Sorry for this long post, but I thought I'd give a good overview of why I'm changing subs-- starting tonight. And maybe there's something you might like to comment on that I haven't thought of before. Especially if it's of use to others.


RE: Clamshell's weekly journal - Shannon - 04-12-2010

This is your journal. No need to apologize for long posts.

Rep points for your revelation. Great stuff. I made the same revelation myself which is part of why I choose to be single right now. EDIT: Hmmm. I don't seem to be able to rep you again.

I would definitely stick with Ultra Success over Gratitude, given the others you plan to use.

And finally... the euphoria of Ultra Success doesn't last forever. Would that it did... it does, however, last a lot longer when used alone.


RE: Clamshell's weekly journal - Clamshell - 04-12-2010

(04-12-2010, 12:23 PM)Shannon Wrote: This is your journal. No need to apologize for long posts.

Rep points for your revelation. Great stuff. I made the same revelation myself which is part of why I choose to be single right now. EDIT: Hmmm. I don't seem to be able to rep you again.

I would definitely stick with Ultra Success over Gratitude, given the others you plan to use.

And finally... the euphoria of Ultra Success doesn't last forever. Would that it did... it does, however, last a lot longer when used alone.

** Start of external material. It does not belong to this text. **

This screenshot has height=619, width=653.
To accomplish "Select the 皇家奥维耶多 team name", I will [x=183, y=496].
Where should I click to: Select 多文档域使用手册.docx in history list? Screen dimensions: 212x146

Thank you for trying to rep me. I really appreciate it.

Ultra success it is, then! I will of course keep up my posts like I have. I think I will have a lot more success with manifesting money, as I do get some of that, than I would with sex, which I'm getting none. I can't wait to see what the summer brings as I listen to MUWAS and the other subs.

It feels like a huge weight just got lifted off me for making this decision. It was a hard one to make, since I really wanted to see where the subs I was already using would take me, as I have three weeks already into them. But, without the financial foundation, I would just be spinning my wheels, ultimately.


RE: Clamshell's weekly journal - Shannon - 04-12-2010

It takes a while to get the desired results from the financial ones you have chosen. MUWAS especially. TLAM is a great one, but it takes a while to make all the changes it does, too. I recommend using it for three months before you decide to use it for the next nine. Give those three a solid 9 to 12 month run and I guarantee you, this time next year you'll be dumbfounded at the results.

Just don't tell anyone you know in person what you're trying to do or what your results are. They'll kill your efforts. I learned that the hard way for sure!


RE: Clamshell's weekly journal - Clamshell - 04-13-2010

I understand the whole aspect of not telling anyone. That's why I'm still tripping over the fact that your subs are ultrsonic!

I realize it's going to take some time. But I'm willing to go an entire year listening to them to see the results.

However, the immediate results after one night is that I don't wake up with erotic thoughts in my head. I feel more relaxed about my money situation, though I'm still worried. I know there are opportunities all over the place though I can't see them in the area I live in.

Anyway, the fact that I'm more relaxed and my thinking is different after just one night is something. I wish I had started these subs three weeks ago instead of the others. But my lust and vanity kind of got in the way. And all this over wanting to get it on with women I'm realizing are too prudish for me.